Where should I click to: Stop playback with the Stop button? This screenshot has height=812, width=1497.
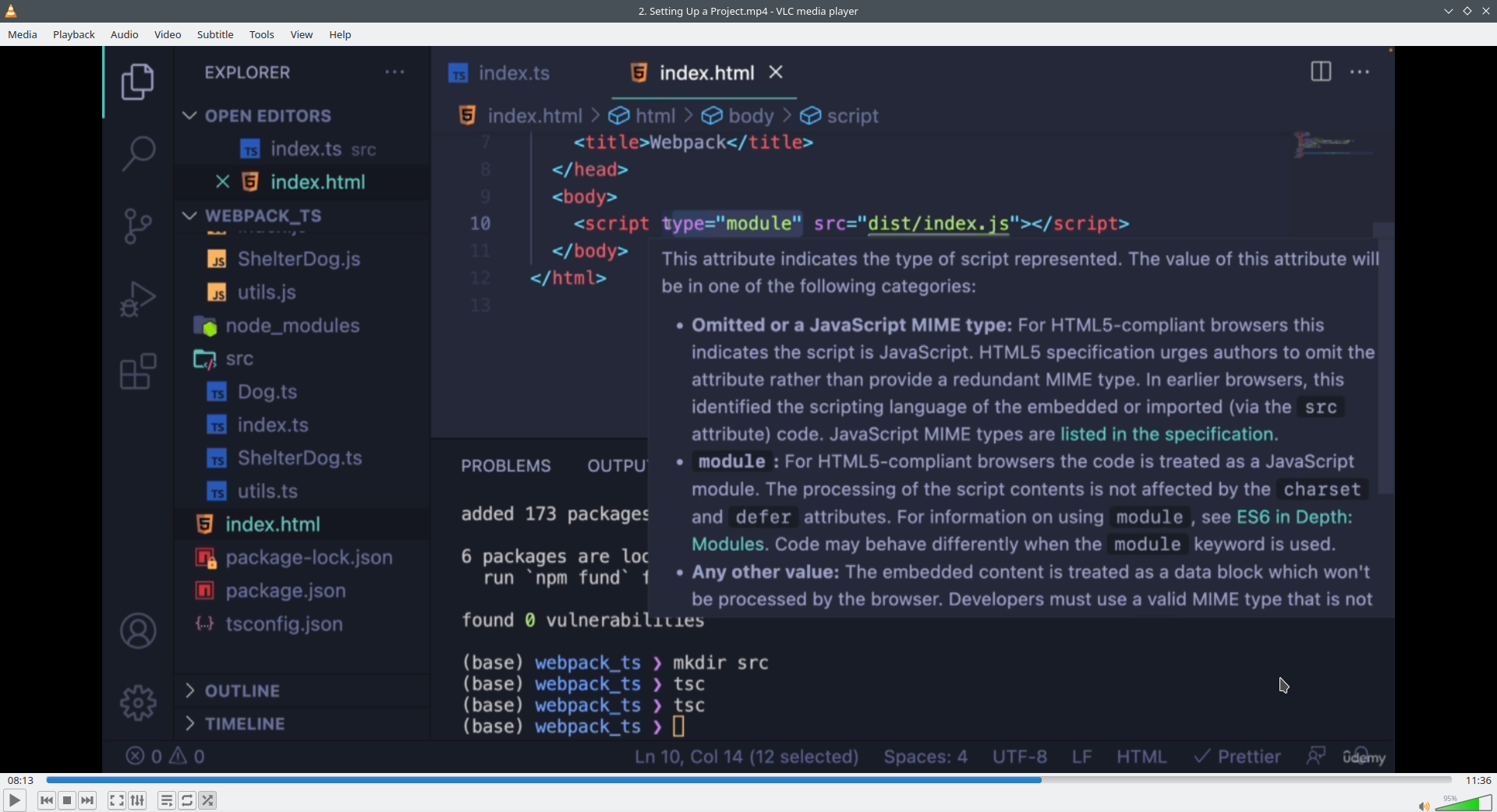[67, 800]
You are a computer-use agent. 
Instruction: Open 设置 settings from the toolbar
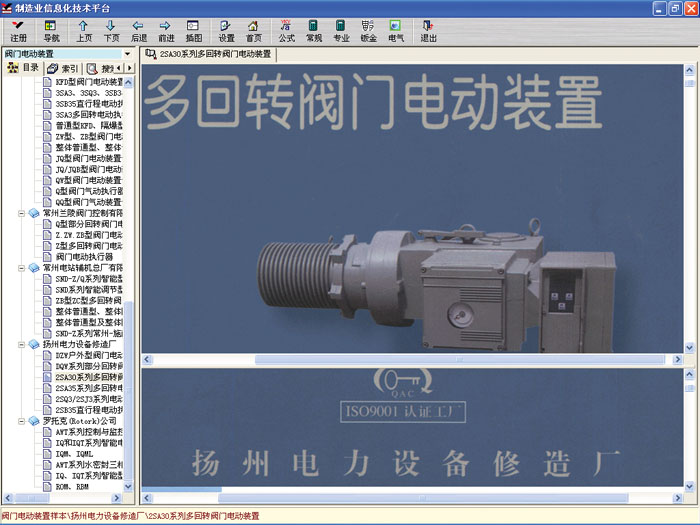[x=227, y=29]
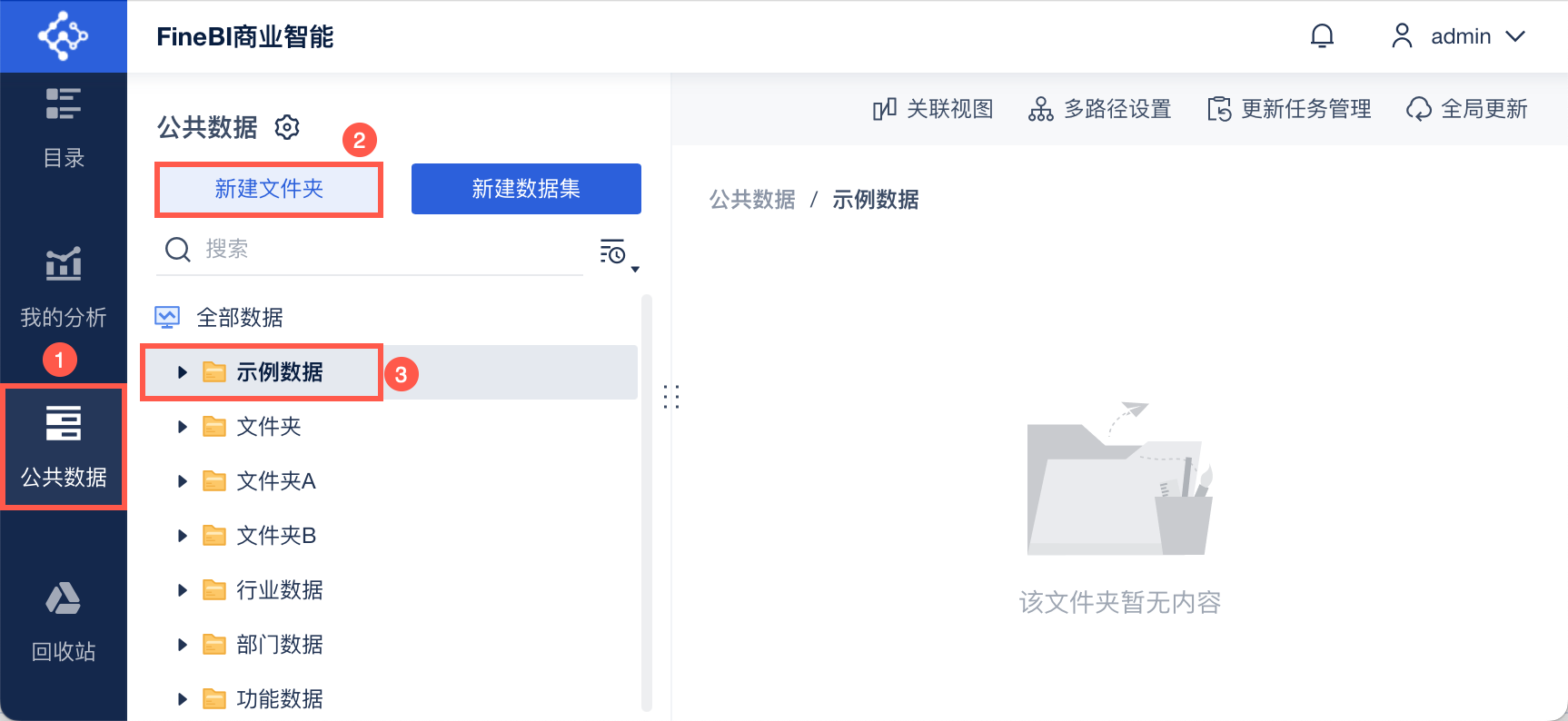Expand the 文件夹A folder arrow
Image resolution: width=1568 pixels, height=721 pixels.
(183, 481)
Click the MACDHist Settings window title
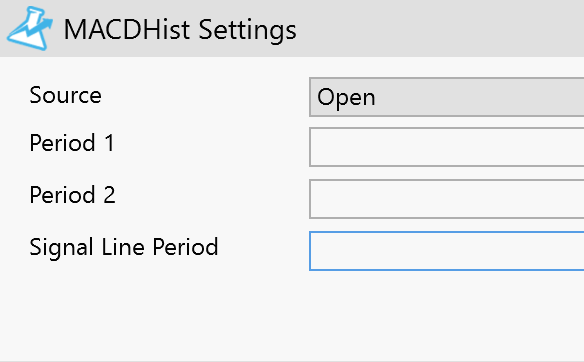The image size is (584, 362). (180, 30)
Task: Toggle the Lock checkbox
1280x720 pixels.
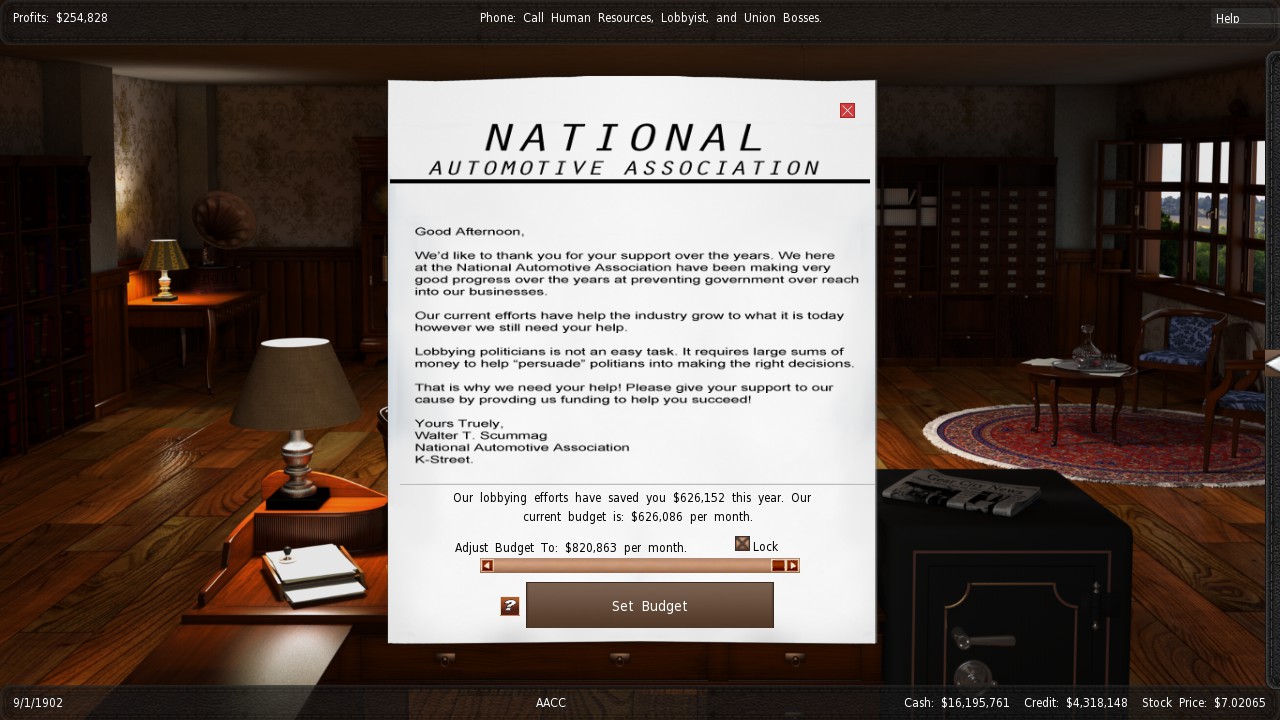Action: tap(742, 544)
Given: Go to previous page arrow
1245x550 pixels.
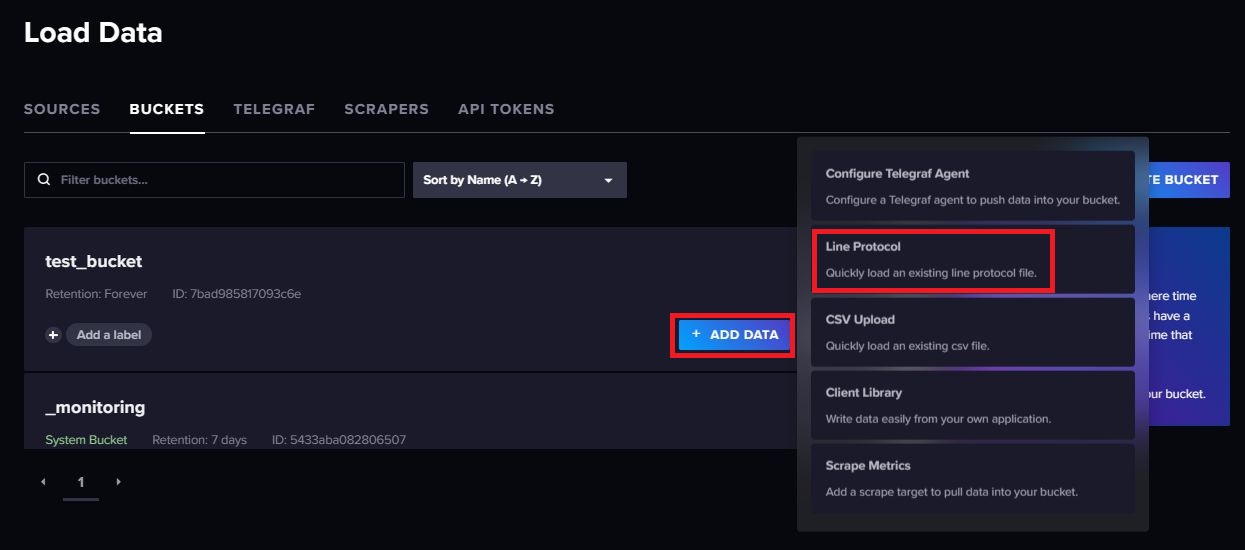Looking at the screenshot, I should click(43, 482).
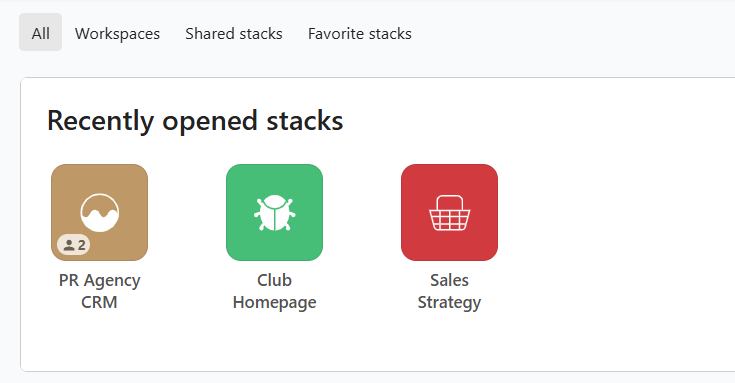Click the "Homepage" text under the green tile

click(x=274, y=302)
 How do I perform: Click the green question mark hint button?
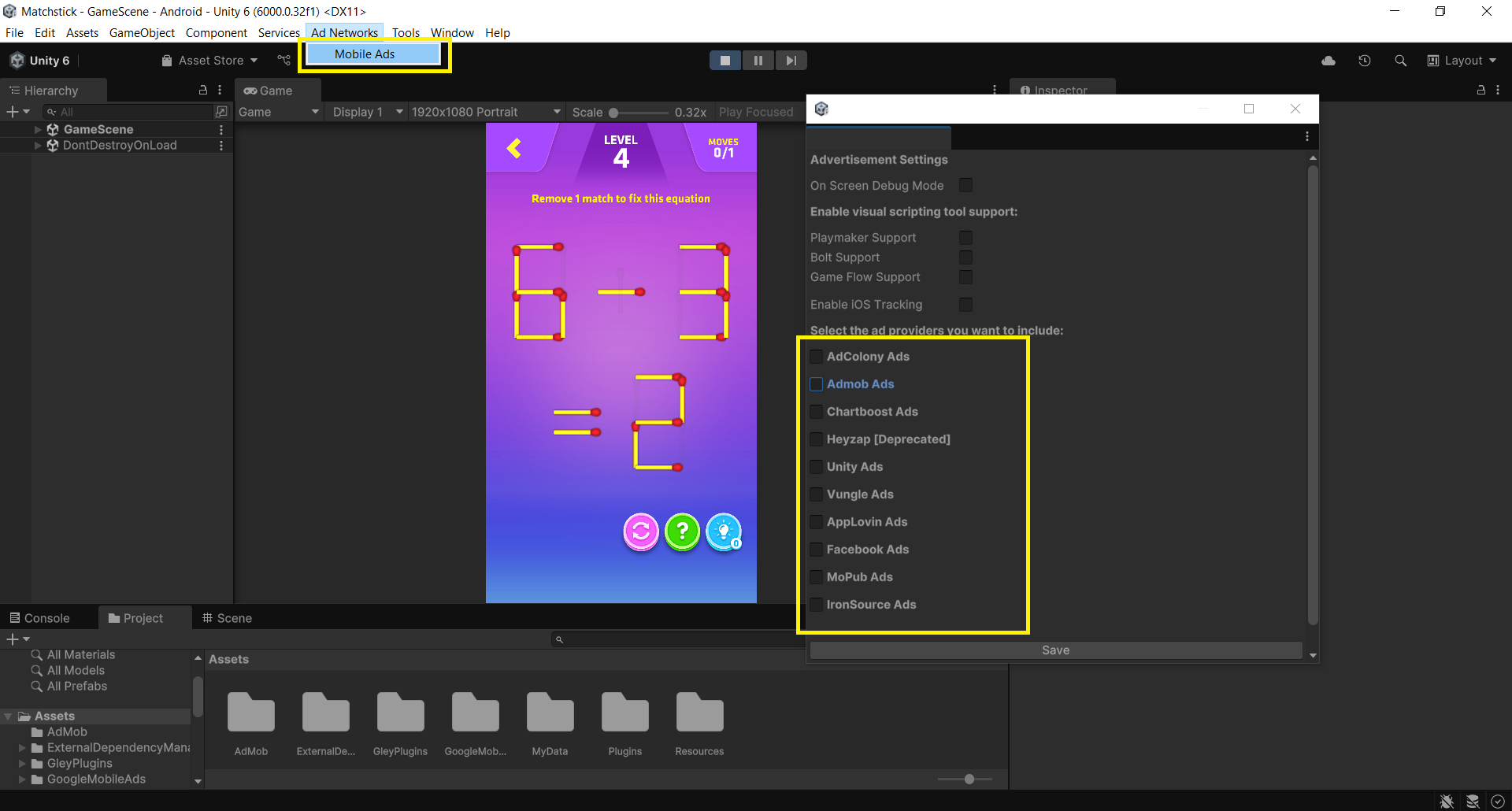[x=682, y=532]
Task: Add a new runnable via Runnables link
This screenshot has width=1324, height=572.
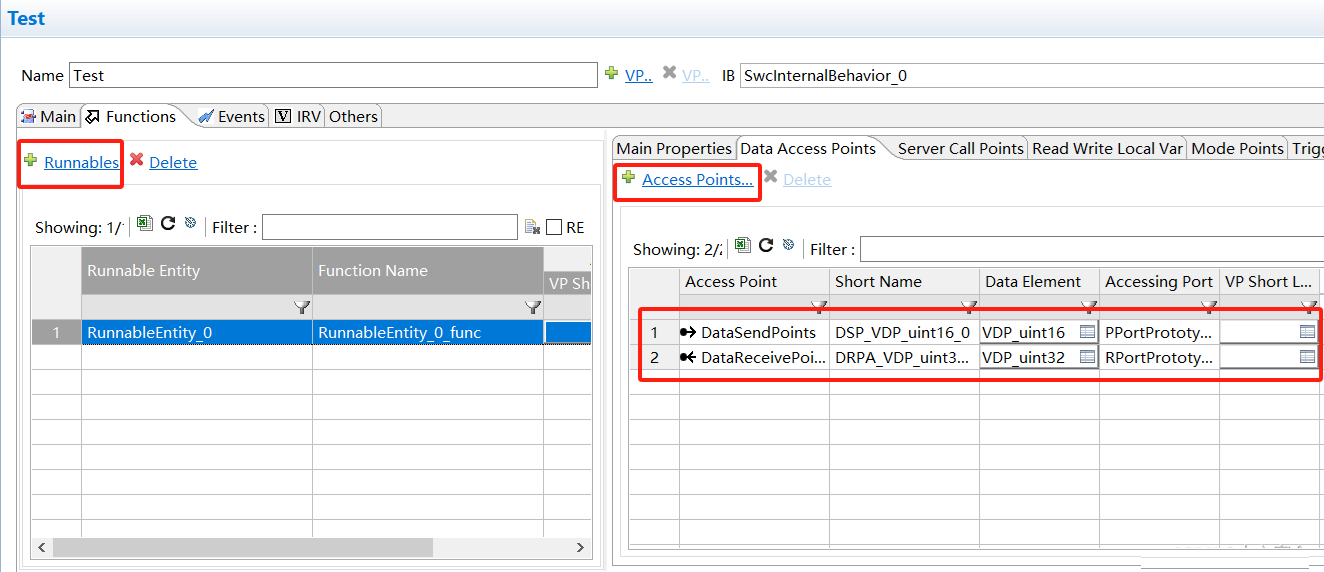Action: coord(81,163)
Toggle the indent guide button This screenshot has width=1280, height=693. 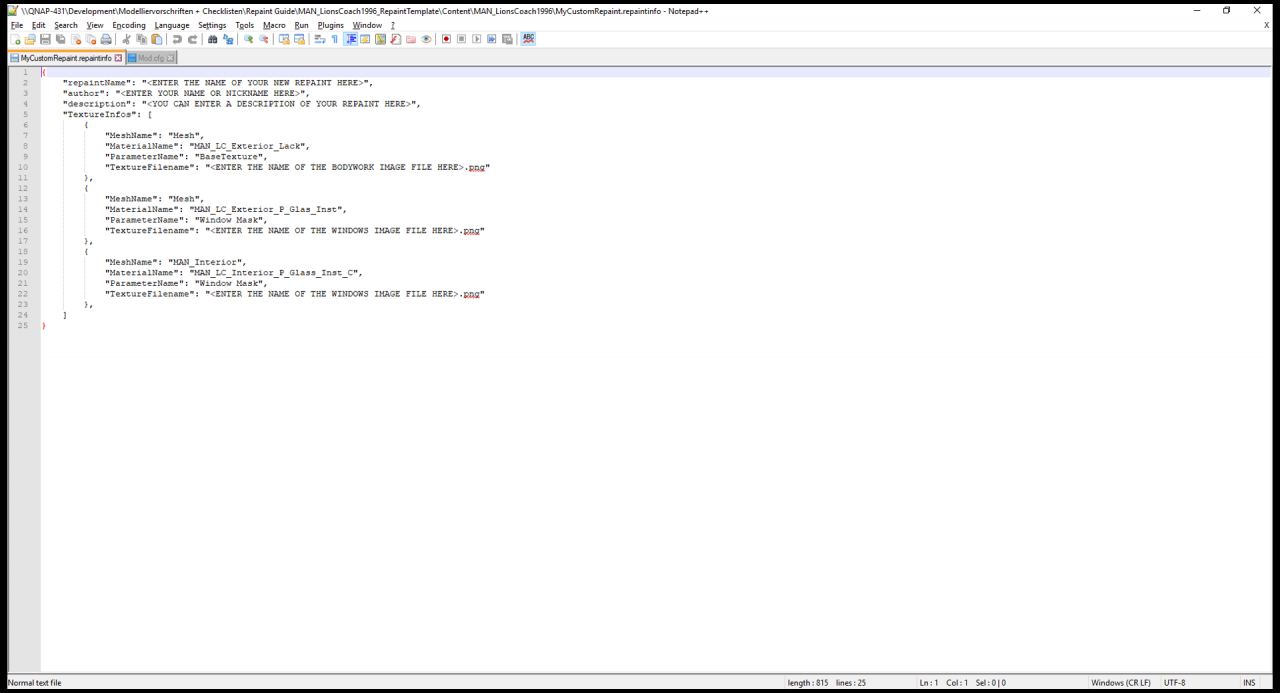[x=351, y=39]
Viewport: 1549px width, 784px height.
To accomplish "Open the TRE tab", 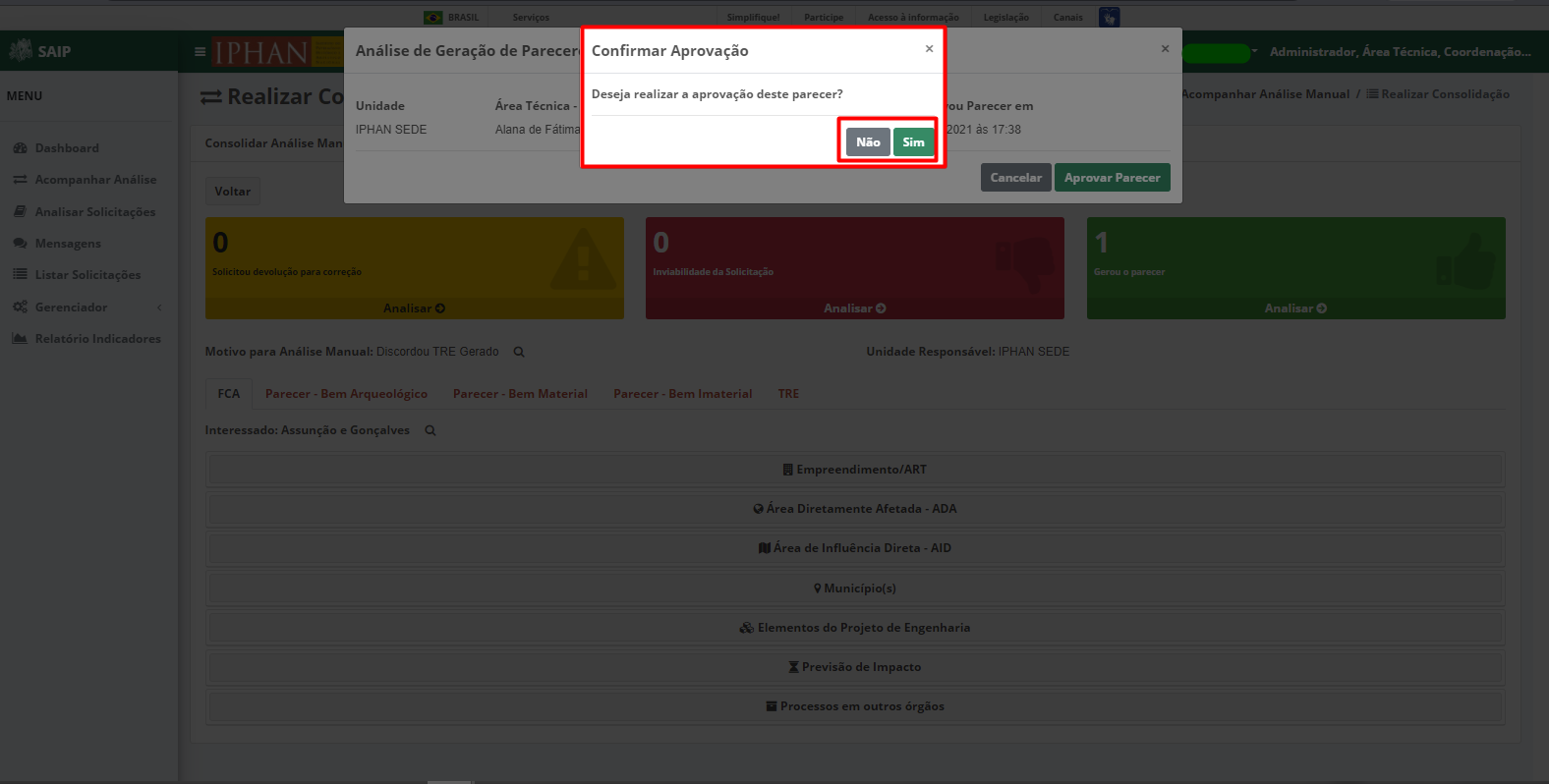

++++++++

▶ **EXERCISE DIRECTIONS**: Find the string "Task" in the listing and copy every line in which it occurs.

▶ **EXERCISE ANSWER**:
Task: Toggle the Lock checkbox
Task: Add a new runnable via Runnables link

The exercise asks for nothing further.